With this simplicity comes a slight trade off: as Booker and Elizabeth are more focused on progressing from one area to another, there’s really not as much reason to linger, and thus far less of a focus on altering one’s environment. In BioShock, machine gun turrets, security cameras, vending machines and health dispensers could all be hacked to serve your needs. Infinite’s Possession vigor allows you to briefly assume control of turrets and opponents, but the effect is far more on-the-fly and not nearly as satisfying. For that matter, there’s really less of an emphasis on vigors in Infinite than on Plasmids in BioShock. A grand total of eight can be found throughout the game and I really only used three of them during both of my play-throughs.

But on the whole, combat is so much more fun. Compared to the claustrophobic corridors of the first game, Infinite wonderfully uses open air set pieces that can be tackled from a variety of directions—or heights, for that matter; the monorail-esque SkyLines, intended for freight shipment in the game’s universe, can be used as a means of travelling quickly from one point of the battlefield to another, and let me tell you, using your SkyHook to accelerate to top speed and launch yourself at a hapless enemy is immensely satisfying.


And the game is just better paced than the first. BioShock had a great twist, which I won’t spoil because I’m not a jerk, but it was dropped on you roughly two thirds of the way through, and everything afterward felt like the first two acts but without the preceding sense of mystery. I’m not going to give Infinite absolute top marks for structure—the middle act is admittedly padded, with a fetch quest or two that felt too much like the first game—but it had a proper rising action, climax and dénouement as any good story does.

Regardless, the story and character development were enough to make me practically forget anything that might have irked me about the actual playable framework of the game. Together, designer Ken Levine and voice actors Troy Baker and Courtnee Draper have crafted a story and characters that, at least to me, feel on par with a movie or television show. Booker and Elizabeth’s dialogue is natural and actually damned interesting, likely thanks to the almost unprecedented level of input Baker and Draper were allowed to have with their characters, leading to a beautiful, spontaneous moment in the game’s middle act that I won’t reveal, save for that it involves a guitar and an orange.

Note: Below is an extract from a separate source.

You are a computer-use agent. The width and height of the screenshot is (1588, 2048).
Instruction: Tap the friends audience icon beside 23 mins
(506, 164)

Hell, Elizabeth’s designers deserve an award. When not actively following you from one location to another, she wanders about, examining the odds and ends, nooks and crannies throughout your environment, leaning up against a wall or sitting on a bench if tired, and crossing her arms if she’s in a foul mood. It’s all motion capture and scripted events, I know, but it went a long way to making her feel like an actual character and not some NPC blindly following you from one objective to another. Doesn’t hurt that you don’t have to spend the game protecting her (coughResidentEvil4cough)

…you know I didn’t mean that, RE4. Come back to me, please!

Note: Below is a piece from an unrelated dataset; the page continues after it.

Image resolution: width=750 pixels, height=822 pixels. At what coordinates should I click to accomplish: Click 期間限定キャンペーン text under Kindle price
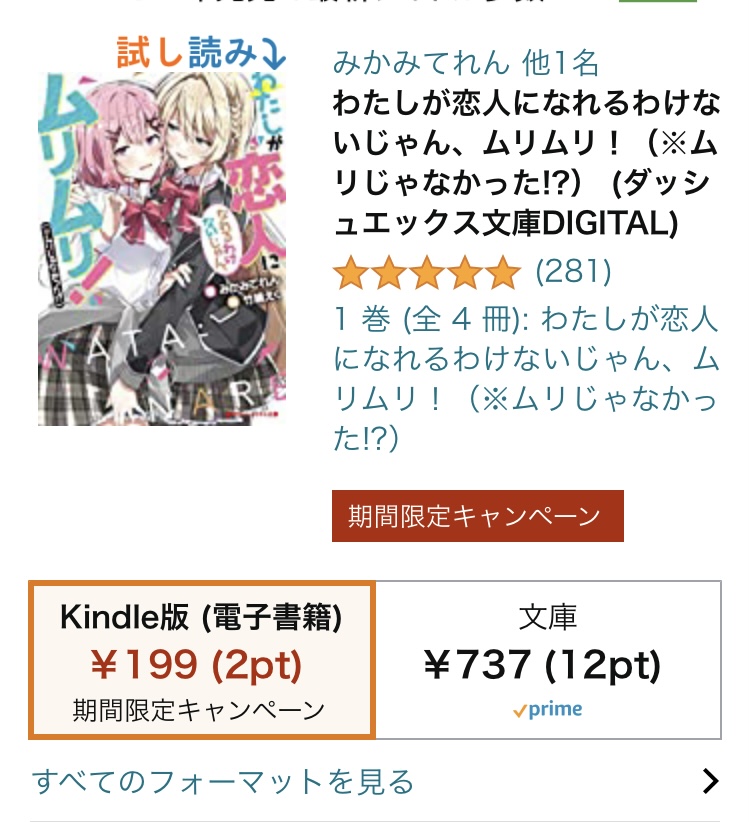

There’s also the matter of the ending, which I’m not so dickish as to talk about here. But it’s the best part of the whole experience and really unlike anything I’ve seen in a big budget game previously. It’s big, ballsy, and mind blowing, enough so that I wanted to restart the game the moment I first beat it. For those in the know, or wanting to be in the know, I’ll probably be talking about it along with some other ballsy gaming moments sometime this month, so keep an eye out.

So, um, please give BioShock Infinite a shot. You don’t have to have played either of the first two BioShock games to appreciate it, and the ending alone is worth seeing the whole thing through start to finish. It’s just an incredibly polished piece of work and Ken Levine, Troy Baker, Courtnee Draper, composer Garry Schyman et al should all be proud of their work. Excellent damn job.